===== Exercise input

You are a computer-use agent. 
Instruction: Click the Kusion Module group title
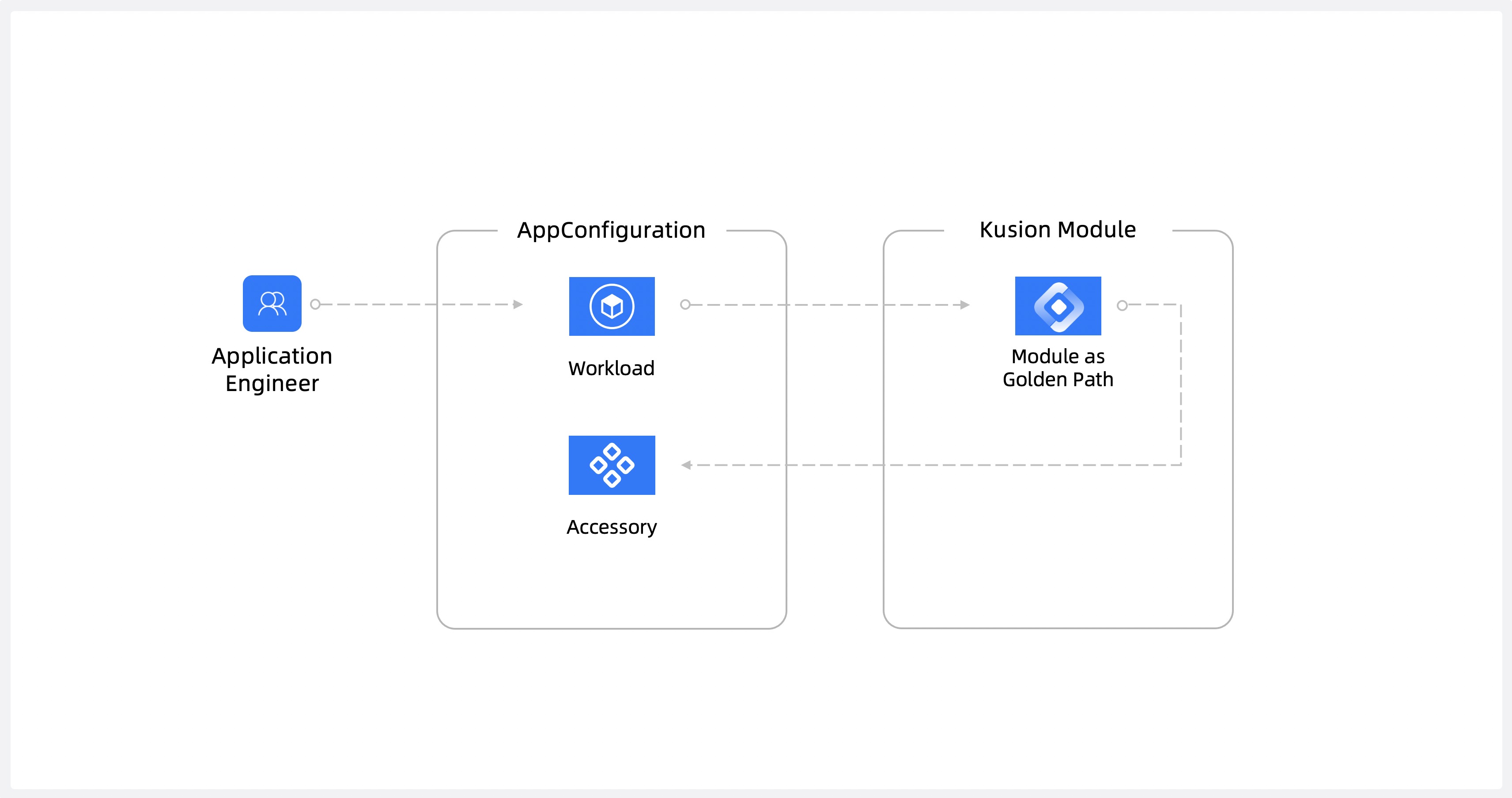(1058, 230)
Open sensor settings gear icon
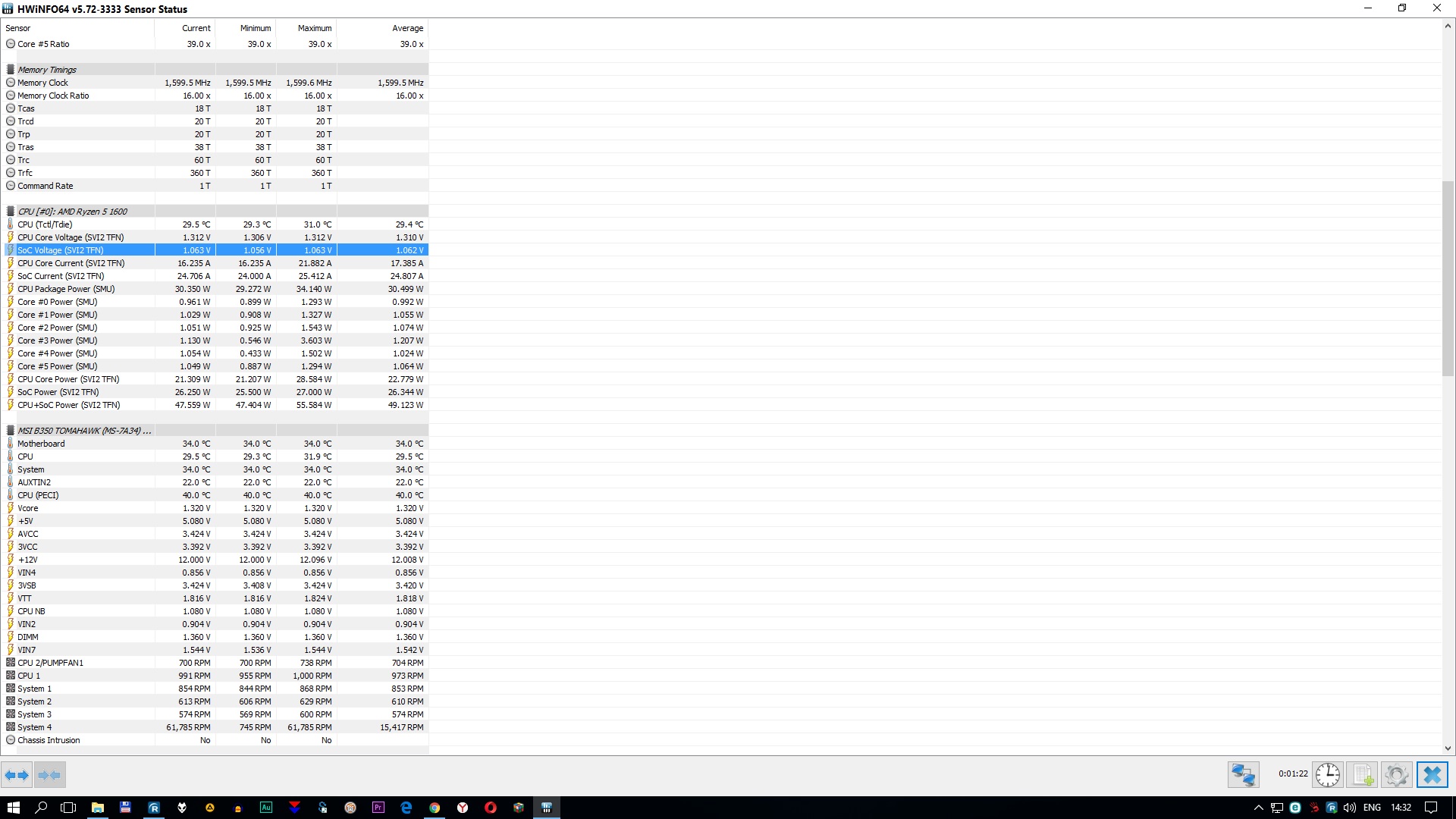Viewport: 1456px width, 819px height. coord(1396,775)
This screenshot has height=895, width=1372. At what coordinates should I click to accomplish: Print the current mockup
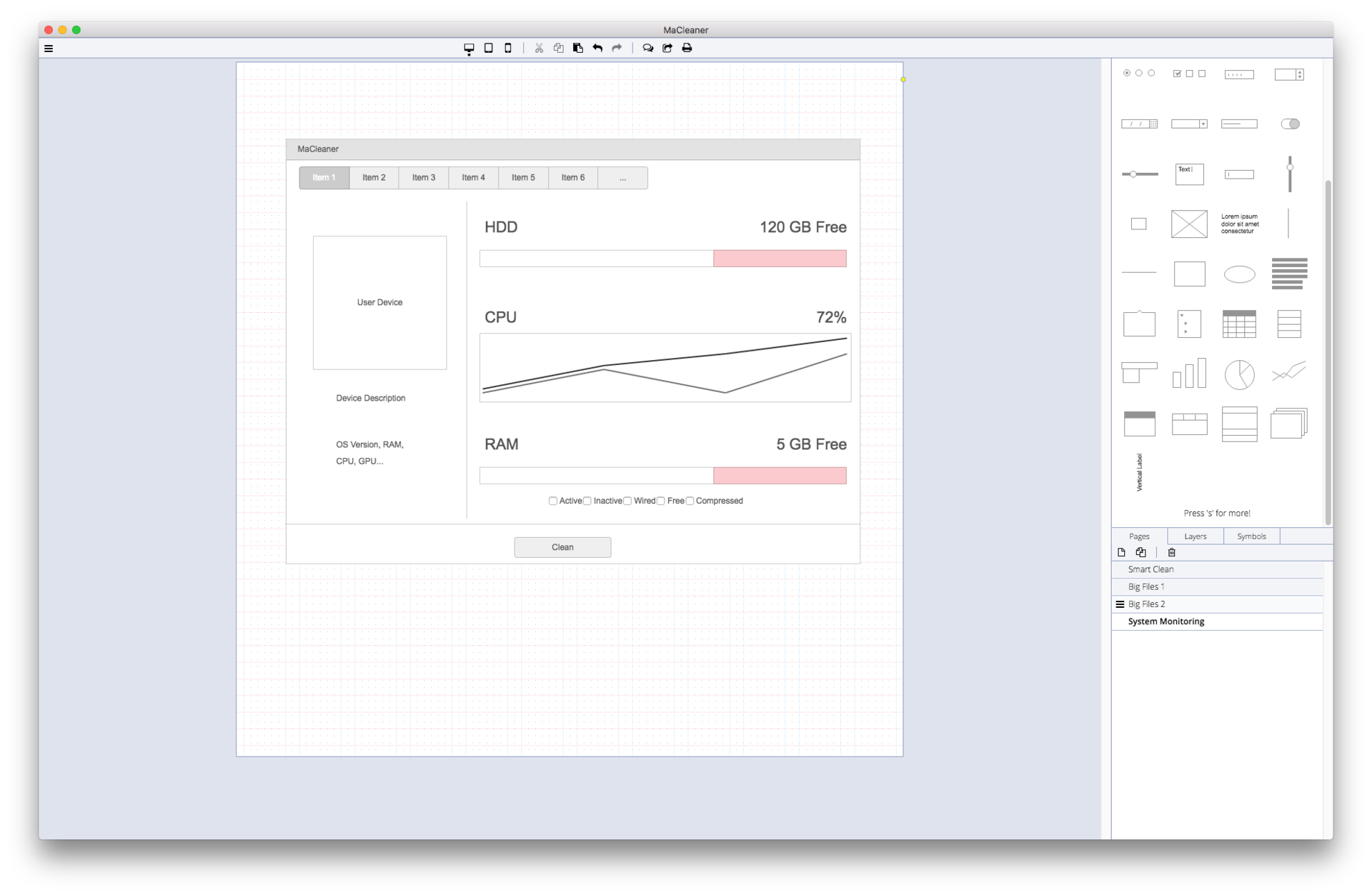click(687, 48)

==========

[Activity] Exact copy, pictures removed: set down the whole listing above.

[Reply to the task]
You are a computer-use agent. 
Instruction: Click the Kusion Module group title
(1058, 230)
Open sensor settings gear icon
Viewport: 1456px width, 819px height. coord(1396,775)
This screenshot has height=895, width=1372. At what coordinates should I click to accomplish: Print the current mockup
click(687, 48)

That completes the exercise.